• Work request
A complete response lists each line of the data below that includes the word "label".

• Record excerpts
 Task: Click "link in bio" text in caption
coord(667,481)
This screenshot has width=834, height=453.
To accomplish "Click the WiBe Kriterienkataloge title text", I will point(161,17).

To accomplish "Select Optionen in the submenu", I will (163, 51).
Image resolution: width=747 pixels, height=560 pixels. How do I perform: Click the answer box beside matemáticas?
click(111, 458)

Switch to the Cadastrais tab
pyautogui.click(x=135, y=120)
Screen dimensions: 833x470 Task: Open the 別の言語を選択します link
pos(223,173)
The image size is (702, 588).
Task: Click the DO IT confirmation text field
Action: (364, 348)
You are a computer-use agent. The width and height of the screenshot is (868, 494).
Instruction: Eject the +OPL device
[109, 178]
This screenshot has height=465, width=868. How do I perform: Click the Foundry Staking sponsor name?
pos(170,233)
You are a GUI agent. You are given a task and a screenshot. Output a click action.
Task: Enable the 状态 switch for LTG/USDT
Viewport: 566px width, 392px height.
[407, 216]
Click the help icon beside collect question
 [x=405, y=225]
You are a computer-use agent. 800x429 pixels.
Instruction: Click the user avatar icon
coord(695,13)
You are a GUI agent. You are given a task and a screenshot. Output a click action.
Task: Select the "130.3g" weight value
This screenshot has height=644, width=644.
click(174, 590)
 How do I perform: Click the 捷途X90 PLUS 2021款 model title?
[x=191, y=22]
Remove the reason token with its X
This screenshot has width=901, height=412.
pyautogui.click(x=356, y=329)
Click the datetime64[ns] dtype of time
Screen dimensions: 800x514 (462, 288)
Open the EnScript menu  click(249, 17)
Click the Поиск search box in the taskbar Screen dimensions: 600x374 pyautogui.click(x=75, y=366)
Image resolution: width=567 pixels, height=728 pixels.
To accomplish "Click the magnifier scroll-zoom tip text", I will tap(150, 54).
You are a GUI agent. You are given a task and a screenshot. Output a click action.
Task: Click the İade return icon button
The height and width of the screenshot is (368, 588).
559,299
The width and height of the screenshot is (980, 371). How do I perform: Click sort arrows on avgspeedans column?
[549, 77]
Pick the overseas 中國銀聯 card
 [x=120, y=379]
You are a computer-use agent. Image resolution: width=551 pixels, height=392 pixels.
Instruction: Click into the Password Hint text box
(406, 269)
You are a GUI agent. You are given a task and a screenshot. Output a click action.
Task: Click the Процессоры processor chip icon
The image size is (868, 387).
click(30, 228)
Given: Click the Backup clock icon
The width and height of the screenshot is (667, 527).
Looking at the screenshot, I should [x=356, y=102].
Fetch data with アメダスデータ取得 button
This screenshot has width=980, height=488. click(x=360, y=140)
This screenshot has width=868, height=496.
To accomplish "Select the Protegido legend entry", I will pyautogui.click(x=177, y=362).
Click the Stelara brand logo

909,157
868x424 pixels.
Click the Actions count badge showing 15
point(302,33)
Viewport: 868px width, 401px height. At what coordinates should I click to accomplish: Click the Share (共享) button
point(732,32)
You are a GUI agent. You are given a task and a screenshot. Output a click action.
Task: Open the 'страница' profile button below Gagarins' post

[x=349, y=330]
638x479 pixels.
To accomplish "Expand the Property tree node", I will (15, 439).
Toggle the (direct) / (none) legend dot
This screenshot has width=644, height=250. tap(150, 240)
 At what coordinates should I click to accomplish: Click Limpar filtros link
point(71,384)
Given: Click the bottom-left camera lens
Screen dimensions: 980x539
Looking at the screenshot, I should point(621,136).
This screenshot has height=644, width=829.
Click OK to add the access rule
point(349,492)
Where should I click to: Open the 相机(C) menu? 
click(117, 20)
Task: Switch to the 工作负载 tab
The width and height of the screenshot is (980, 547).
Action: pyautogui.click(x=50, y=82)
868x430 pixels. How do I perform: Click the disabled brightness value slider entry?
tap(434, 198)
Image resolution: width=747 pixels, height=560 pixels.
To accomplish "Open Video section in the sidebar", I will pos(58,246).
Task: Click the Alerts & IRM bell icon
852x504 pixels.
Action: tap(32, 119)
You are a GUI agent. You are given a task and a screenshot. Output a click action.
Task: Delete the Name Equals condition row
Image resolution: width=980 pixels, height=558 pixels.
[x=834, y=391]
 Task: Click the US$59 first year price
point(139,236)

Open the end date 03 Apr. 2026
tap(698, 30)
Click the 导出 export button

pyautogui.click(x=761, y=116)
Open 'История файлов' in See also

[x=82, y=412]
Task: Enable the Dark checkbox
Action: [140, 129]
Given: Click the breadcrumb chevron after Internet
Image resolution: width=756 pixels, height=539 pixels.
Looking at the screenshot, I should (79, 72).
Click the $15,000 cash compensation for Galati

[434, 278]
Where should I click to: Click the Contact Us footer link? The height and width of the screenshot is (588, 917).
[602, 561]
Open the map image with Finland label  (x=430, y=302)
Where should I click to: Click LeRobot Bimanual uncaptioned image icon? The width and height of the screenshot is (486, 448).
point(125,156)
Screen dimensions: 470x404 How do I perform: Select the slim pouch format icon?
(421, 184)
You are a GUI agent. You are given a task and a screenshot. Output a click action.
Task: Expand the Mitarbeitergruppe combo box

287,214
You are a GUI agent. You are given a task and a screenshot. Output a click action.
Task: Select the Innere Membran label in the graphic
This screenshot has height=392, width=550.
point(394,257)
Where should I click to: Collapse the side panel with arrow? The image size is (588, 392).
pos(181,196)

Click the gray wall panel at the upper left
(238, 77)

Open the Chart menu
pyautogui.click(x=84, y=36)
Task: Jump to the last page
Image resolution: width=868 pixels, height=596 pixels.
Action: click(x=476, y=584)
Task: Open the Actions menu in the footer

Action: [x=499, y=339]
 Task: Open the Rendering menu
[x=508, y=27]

• Solution to this task
Open the map image with Finland label  (x=430, y=302)
Task: Select the Innere Membran label in the graphic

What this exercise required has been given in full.